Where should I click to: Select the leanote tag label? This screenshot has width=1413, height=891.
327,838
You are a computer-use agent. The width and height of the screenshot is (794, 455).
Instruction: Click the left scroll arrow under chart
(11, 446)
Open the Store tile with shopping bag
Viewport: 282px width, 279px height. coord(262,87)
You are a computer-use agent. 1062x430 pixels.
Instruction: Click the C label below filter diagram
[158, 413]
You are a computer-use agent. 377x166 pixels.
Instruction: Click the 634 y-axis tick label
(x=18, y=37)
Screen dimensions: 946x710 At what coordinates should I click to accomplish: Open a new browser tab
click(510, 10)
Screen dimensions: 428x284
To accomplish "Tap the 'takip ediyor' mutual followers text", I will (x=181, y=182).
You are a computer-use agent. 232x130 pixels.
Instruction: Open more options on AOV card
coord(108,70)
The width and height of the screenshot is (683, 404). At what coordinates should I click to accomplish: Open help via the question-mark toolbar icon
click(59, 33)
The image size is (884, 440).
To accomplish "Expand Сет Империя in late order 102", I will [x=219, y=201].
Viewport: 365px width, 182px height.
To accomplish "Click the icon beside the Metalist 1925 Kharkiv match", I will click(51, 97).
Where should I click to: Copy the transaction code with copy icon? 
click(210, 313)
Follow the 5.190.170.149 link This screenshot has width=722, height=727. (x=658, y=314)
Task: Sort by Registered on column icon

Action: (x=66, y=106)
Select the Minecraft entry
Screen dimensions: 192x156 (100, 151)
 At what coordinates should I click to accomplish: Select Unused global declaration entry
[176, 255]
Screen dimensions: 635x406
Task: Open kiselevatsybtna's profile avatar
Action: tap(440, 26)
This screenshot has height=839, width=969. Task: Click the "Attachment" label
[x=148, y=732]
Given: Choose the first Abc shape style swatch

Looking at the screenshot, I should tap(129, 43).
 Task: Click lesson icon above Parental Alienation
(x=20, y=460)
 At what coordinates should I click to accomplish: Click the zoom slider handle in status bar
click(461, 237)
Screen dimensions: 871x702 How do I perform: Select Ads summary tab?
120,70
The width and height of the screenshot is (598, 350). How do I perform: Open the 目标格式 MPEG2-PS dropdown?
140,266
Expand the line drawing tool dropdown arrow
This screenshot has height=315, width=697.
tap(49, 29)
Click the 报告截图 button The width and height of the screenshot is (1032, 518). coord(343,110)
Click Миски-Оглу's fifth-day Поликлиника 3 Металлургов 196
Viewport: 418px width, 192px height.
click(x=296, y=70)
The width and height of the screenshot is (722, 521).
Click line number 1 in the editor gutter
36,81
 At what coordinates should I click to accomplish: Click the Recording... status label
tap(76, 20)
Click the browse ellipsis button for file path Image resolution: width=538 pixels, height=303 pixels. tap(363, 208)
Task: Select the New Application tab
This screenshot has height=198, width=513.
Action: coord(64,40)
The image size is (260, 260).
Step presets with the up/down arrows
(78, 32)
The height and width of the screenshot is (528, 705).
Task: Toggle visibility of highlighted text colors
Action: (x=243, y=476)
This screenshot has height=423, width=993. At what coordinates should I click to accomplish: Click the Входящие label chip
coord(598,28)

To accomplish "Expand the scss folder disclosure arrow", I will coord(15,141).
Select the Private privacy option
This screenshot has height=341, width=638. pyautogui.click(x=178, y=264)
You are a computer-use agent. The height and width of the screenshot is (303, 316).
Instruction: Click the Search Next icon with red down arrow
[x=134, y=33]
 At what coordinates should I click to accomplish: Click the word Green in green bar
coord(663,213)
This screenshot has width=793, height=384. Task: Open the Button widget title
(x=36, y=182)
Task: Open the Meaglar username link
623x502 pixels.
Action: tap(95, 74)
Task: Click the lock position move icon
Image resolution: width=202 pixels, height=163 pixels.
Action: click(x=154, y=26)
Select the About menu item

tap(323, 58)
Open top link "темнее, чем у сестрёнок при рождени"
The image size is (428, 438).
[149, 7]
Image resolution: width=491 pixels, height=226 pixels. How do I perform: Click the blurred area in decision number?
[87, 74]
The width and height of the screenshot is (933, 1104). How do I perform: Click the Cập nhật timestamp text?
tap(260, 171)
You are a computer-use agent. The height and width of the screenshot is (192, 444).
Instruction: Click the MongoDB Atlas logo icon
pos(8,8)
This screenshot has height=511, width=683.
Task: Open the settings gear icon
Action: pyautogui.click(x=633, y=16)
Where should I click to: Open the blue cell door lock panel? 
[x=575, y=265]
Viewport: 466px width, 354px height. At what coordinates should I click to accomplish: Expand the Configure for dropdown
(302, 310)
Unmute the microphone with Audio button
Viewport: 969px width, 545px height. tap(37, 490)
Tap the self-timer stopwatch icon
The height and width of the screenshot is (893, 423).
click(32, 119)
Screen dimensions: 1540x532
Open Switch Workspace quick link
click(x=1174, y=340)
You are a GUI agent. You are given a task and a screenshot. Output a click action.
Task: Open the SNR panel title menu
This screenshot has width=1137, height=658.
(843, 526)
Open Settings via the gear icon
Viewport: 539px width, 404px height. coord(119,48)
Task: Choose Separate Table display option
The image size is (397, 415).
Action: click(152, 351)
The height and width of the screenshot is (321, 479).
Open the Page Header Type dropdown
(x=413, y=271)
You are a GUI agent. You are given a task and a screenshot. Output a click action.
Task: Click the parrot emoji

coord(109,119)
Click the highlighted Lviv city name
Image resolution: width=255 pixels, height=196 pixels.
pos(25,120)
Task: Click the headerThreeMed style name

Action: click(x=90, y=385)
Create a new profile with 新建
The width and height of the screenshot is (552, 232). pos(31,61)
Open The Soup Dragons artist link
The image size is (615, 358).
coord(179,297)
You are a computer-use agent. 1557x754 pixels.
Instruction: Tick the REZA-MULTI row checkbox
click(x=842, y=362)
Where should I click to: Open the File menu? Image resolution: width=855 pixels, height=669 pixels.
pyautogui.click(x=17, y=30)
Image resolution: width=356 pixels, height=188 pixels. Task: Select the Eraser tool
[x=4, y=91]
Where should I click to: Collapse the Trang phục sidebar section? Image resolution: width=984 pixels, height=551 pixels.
◆ ◆ ◆ ◆ ◆ ◆ ◆
:: YOUR GOAL ::
Start printing at the line with "The image size is (397, 415)." and stop after the final line of the listing above, keeping every line exact.

:: EXERCISE RESULT ::
The image size is (397, 415).
Action: click(152, 351)
The height and width of the screenshot is (321, 479).
Open the Page Header Type dropdown
(x=413, y=271)
You are a GUI agent. You are given a task and a screenshot. Output a click action.
Task: Click the parrot emoji

coord(109,119)
Click the highlighted Lviv city name
Image resolution: width=255 pixels, height=196 pixels.
pos(25,120)
Task: Click the headerThreeMed style name

Action: click(x=90, y=385)
Create a new profile with 新建
The width and height of the screenshot is (552, 232). pos(31,61)
Open The Soup Dragons artist link
The image size is (615, 358).
coord(179,297)
You are a computer-use agent. 1557x754 pixels.
Instruction: Tick the REZA-MULTI row checkbox
click(x=842, y=362)
Where should I click to: Open the File menu? Image resolution: width=855 pixels, height=669 pixels.
pyautogui.click(x=17, y=30)
Image resolution: width=356 pixels, height=188 pixels. Task: Select the Eraser tool
[x=4, y=91]
Where should I click to: Collapse the Trang phục sidebar section? Image resolution: width=984 pixels, height=551 pixels.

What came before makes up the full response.